The people most desperate for power are often the least equipped to handle it.

Not the calm ones.
Not the competent ones.
Not the ones with careers built on accountability, deadlines, or measurable outcomes.

No.

It’s the ones who have finally discovered a title.

And once they taste it?

Game over.


🪑 The Folding-Chair Throne Phenomenon

There is a universal law of human behavior:

The smaller the throne, the louder the ruler.

Give someone a folding chair at the head of a condo board table and suddenly we’re witnessing a coronation.

The transformation is immediate:

  • Mild insecurity → authoritarian energy
  • Basic procedure → weaponized bureaucracy
  • “Let’s discuss” → “How dare you question authority?”

History has seen this movie before.


🌍 The Dictator Starter Kit

Let’s look at some historical patterns.

Exhibit A: Idi Amin
Minimal formal education. Maximum ego.
Result: catastrophic governance wrapped in theatrical self-glorification.

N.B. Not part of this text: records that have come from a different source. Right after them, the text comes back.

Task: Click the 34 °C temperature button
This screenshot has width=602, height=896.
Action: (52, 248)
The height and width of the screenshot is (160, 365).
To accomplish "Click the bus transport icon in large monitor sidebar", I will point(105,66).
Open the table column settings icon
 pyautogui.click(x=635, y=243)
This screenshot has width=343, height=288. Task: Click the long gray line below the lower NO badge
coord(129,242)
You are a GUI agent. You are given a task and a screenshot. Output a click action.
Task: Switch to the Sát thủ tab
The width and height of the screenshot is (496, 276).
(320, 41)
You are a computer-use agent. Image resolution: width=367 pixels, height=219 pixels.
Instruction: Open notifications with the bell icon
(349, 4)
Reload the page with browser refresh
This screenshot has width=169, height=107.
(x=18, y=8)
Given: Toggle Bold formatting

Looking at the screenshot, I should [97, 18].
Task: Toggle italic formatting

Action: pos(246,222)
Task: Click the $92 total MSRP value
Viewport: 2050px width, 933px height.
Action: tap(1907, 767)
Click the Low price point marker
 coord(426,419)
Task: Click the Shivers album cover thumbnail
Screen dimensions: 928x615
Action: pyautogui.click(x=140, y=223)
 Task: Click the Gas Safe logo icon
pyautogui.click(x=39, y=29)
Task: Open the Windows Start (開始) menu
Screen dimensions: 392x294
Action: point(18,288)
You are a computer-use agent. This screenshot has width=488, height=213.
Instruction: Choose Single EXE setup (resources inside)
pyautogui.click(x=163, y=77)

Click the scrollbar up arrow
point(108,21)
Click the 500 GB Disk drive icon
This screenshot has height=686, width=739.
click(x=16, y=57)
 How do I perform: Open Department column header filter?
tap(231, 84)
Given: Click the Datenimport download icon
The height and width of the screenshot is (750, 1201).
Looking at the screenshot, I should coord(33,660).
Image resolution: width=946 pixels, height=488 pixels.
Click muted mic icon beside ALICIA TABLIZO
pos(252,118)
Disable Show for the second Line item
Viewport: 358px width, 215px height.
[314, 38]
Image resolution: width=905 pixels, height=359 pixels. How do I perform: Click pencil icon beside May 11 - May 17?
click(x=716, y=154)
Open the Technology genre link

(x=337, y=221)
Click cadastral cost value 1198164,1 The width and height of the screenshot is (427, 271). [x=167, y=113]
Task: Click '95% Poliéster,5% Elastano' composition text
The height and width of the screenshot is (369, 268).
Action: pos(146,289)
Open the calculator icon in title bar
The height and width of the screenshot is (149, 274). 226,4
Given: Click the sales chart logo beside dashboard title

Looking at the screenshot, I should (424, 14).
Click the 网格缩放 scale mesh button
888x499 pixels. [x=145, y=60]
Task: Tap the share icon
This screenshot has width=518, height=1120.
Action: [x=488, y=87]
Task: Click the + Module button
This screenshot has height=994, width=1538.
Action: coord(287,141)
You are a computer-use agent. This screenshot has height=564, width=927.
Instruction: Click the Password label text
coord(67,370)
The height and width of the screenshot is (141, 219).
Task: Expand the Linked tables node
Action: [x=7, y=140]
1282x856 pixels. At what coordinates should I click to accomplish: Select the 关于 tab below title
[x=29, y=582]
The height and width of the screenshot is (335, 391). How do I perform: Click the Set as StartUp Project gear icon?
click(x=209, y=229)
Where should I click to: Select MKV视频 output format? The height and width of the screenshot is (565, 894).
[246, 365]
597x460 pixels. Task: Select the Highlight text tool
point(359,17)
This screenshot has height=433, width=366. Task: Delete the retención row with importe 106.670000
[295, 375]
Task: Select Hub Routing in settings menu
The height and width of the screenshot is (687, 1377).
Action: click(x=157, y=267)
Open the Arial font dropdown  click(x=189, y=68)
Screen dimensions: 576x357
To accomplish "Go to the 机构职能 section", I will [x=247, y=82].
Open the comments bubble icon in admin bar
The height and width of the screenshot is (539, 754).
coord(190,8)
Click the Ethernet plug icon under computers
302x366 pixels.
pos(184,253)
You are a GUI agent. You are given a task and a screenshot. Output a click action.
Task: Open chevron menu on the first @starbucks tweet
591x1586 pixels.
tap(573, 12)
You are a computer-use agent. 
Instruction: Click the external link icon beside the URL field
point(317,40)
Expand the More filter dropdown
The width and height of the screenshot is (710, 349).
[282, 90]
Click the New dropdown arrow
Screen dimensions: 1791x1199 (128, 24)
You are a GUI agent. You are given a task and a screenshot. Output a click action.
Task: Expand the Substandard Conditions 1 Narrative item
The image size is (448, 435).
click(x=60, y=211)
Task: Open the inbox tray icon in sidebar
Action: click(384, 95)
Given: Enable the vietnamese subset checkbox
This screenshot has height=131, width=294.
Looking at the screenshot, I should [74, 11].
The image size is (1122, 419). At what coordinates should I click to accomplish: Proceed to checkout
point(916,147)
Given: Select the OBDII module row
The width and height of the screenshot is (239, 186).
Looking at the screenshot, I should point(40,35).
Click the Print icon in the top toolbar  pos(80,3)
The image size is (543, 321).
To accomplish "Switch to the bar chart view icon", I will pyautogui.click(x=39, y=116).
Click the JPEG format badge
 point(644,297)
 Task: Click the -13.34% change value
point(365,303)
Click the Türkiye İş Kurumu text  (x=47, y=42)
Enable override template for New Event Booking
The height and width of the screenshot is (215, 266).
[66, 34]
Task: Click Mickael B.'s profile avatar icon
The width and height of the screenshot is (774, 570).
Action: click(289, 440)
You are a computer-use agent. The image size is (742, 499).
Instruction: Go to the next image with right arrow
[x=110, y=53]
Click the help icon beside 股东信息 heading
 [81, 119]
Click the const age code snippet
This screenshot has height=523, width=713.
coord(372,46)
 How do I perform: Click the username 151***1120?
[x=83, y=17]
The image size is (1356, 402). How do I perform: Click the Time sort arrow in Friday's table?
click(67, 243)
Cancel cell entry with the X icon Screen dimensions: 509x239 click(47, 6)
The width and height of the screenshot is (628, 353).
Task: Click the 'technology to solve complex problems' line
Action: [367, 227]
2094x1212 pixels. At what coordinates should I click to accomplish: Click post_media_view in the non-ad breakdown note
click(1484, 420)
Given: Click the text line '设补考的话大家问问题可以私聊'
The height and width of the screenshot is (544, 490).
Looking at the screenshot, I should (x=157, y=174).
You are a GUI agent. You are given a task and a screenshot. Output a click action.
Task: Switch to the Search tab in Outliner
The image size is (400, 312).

Exhibit B: Muammar Gaddafi
A man who wrote his own “Green Book” explaining how democracy should work – while dismantling it.

Exhibit C: Nicolae Ceaușescu
Surrounded himself with praise, crushed dissent, insisted everything was thriving… while the country collapsed.

Exhibit D: Kim Jong-un
An entire state apparatus organized around protecting one man’s image from criticism.

What do they all have in common?

  • Fragile authority
  • Zero tolerance for dissent
  • Absolute certainty in their own brilliance
  • A deep allergy to accountability

Sound familiar?


🏢 Condo Board Edition

Now shrink the stage.

Replace the national treasury with a reserve fund.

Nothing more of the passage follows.